NO CASO DE INUTILIZAÇÃO
a) ANEXO I da Portaria CAT 17/2006;
b) Termo lavrado no RUDFTO com a descrição do tipo, modelo, série, subsérie, numeração inicial e final dos documentos fiscais e informação quanto a estarem ou não preenchidos, termo esse que deverá ser visado pelo PF10 (para consultar o endereço CLIQUE AQUI).
 

 Procedimentos
 

Na eventualidade de perda, extravio ou inutilização de livros, impressos ou documentos fiscais, o contribuinte deve efetuar o procedimento abaixo no prazo de 30 dias contados da ocorrência: 1 – Antes de se dirigir ao Posto Fiscal lavrar termo circunstanciado no livro Registro de Utilização de Documentos Fiscais e Termos de Ocorrências, modelo 6, com as indicações de:
a) Tratar-se de perda, extravio ou inutilização;
b) Tipo de livro e seu número, se for o caso;
c) Tipo de documento fiscal, modelo, série, subsérie e numeração inicial e final, com indicação expressa de estarem totalmente ou parcialmente preenchidos, se for o caso.

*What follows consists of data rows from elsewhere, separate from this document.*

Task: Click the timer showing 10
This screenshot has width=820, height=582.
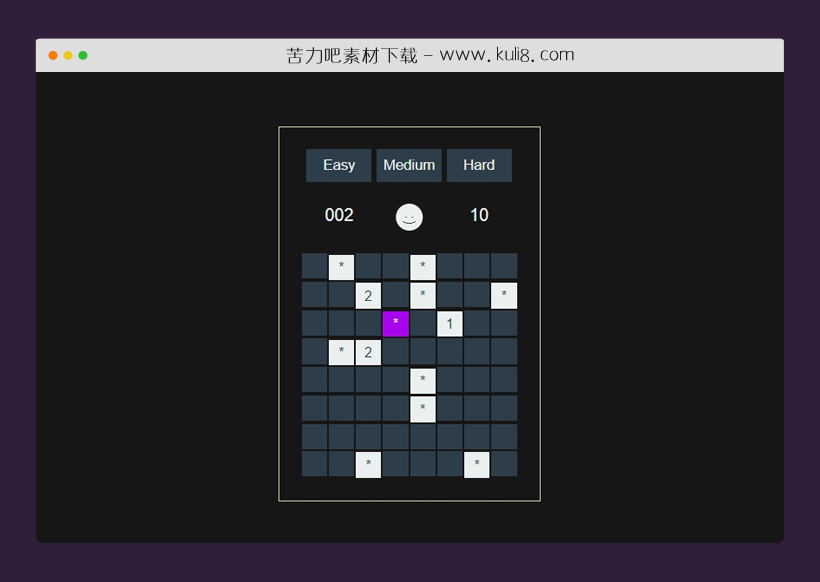Action: click(x=479, y=215)
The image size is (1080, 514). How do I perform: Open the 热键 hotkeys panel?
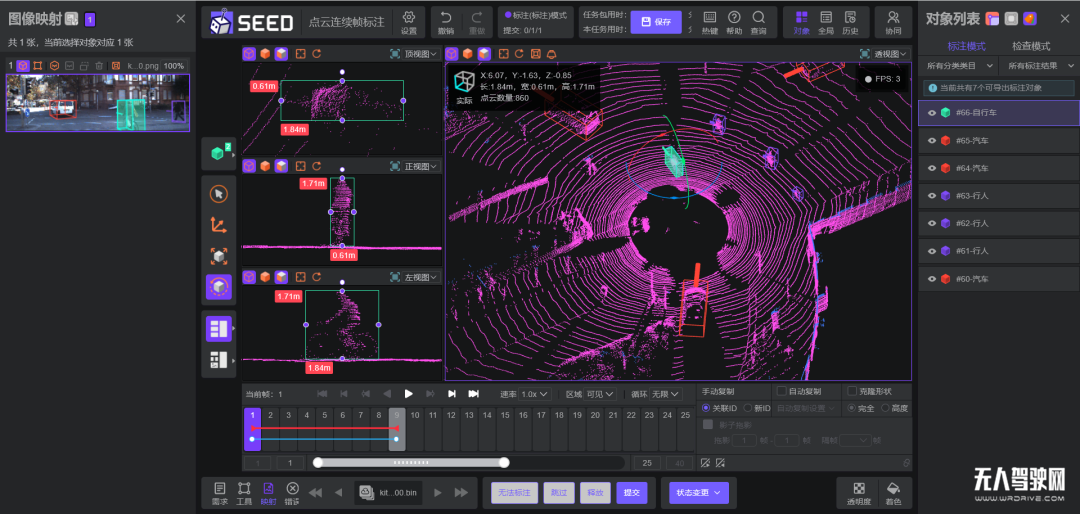[710, 22]
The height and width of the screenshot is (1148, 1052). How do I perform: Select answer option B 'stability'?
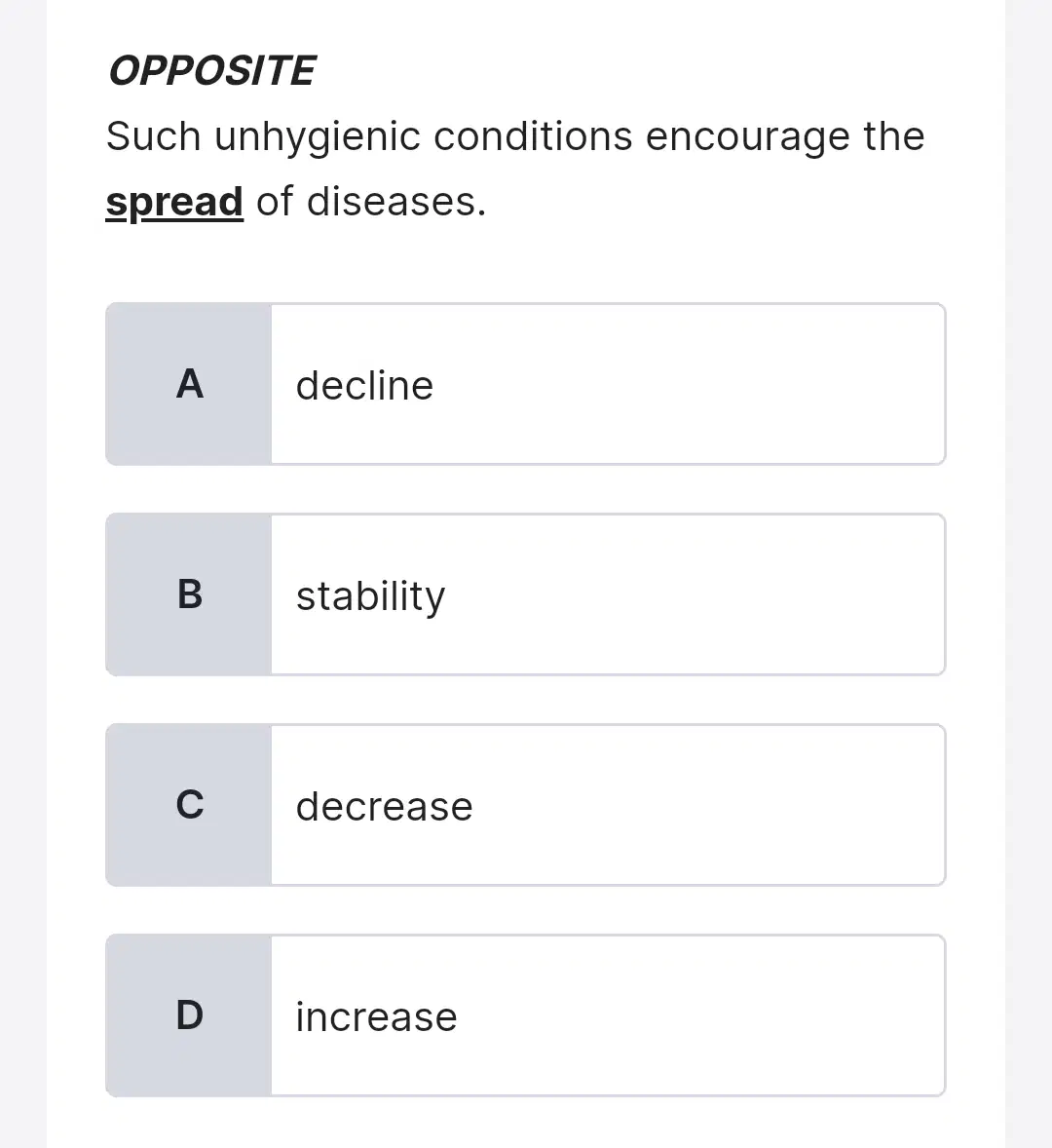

2 – Publicar por três dias, em jornal da localidade, anúncio relativo à ocorrência, com a identificação da empresa e dos documentos ou impressos fiscais perdidos ou extraviados (tipo, modelo, série, subsérie e numeração) e especificação quanto a estarem ou não preenchidos.
NOTA: Em localidades onde só houver jornal com periodicidade mensal, aguardar os 3 meses de publicação antes de ir ao Posto Fiscal.
3 – Somente após adotar os procedimentos descritos acima, o contribuinte deve comparecer ao Posto Fiscal de vinculação da sua Inscrição Estadual (para consultar o endereço CLIQUE AQUI), portando o livro Registro de Utilização de Documentos Fiscais e Termos de Ocorrências, modelo 6 e os documentos listados acima.